GRAUER, WILLIAM C.

GRAUER, WILLIAM C. (2 Dec. 1895-6 Apr. 1985) was a painter, muralist, and art teacher active in Cleveland for nearly 60 years. Born in Philadelphia, he graduated from the Pennsylvania Museum School of Industrial Art in 1914 and saw service in France during WORLD WAR I. Coming to Cleveland as a free-lance artist in 1927, he married Natalie Eynon (1888-1955), a fellow native Philadelphian and artist with whose career his own became intertwined. Invited to contribute murals to the President's Cottage at White Sulphur Springs, W. Va., in 1932, they returned to found and co-direct the Old White Art Colony, School and Gallery there during the summers from 1934-40. During the same period they also started the art department at Cleveland College of Western Reserve University (see CASE WESTERN RESERVE UNIV.).
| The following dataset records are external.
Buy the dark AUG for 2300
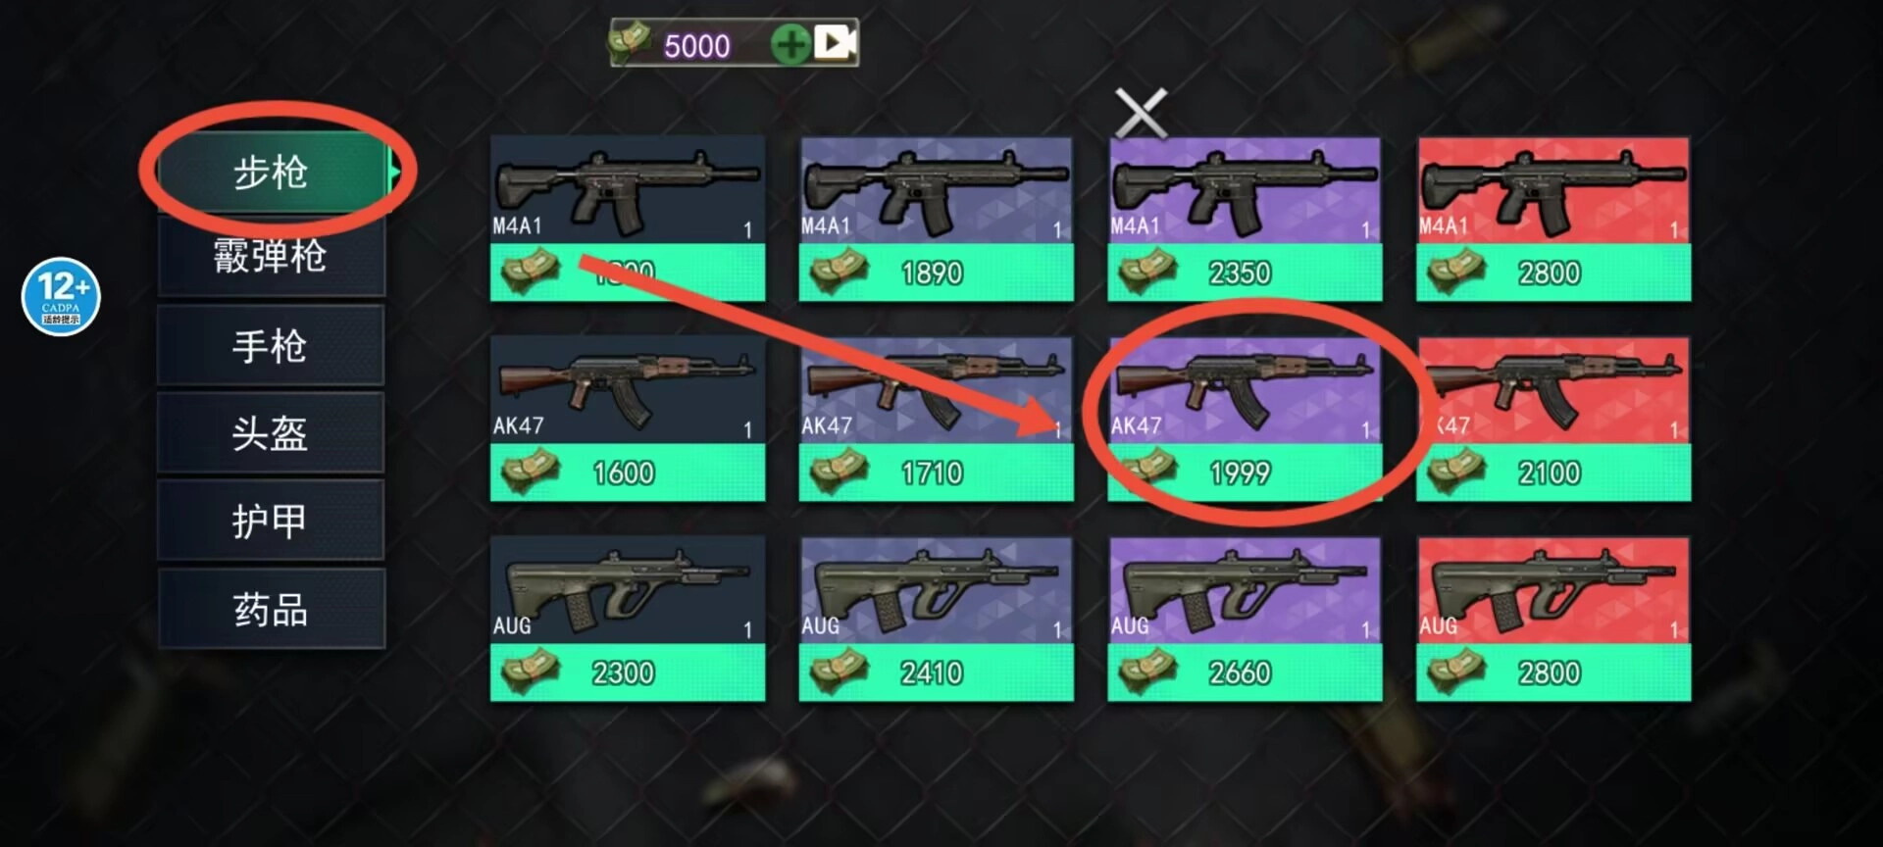This screenshot has height=847, width=1883. click(628, 673)
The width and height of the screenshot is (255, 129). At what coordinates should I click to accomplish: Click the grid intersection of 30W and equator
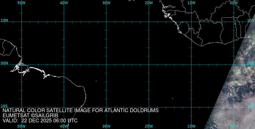(x=106, y=65)

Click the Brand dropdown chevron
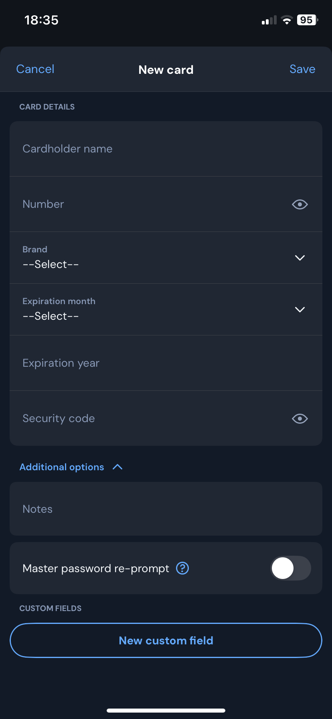[300, 258]
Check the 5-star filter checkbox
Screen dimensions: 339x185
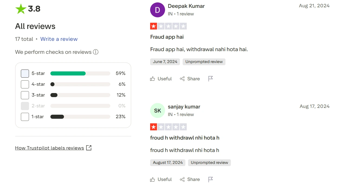[25, 74]
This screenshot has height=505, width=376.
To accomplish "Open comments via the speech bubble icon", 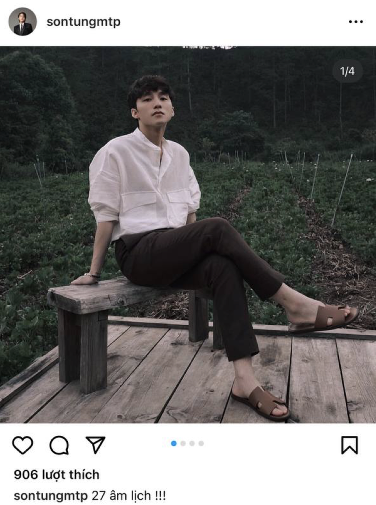I will pyautogui.click(x=59, y=445).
Grauer painted murals for the West Virginia exhibitions in both the Chicago Century of Progress (1933) and the New York World's Fair (1939).  His work in Cleveland included a set of murals for the Cadillac Lounge in the Schofield Building.   These murals are now part of the collections of the WESTERN RESERVE HISTORICAL SOCIETY

Residents of Ambleside Dr. near UNIVERSITY CIRCLE, the Grauers also maintained a summer home and studio in E. Claridon, Geauga County. They had 2 daughters, Blanche E. and Gretchen. Following the death of his wife, Grauer married another Cleveland College art instructor, Dorothy Turobinski, in 1964. He retired from WRU as associate professor of art in 1966 but continued to paint and to teach privately. Increasingly abstract in style in his later years, his work had been exhibited in 55 MAY SHOWs at the CLEVELAND MUSEUM OF ART.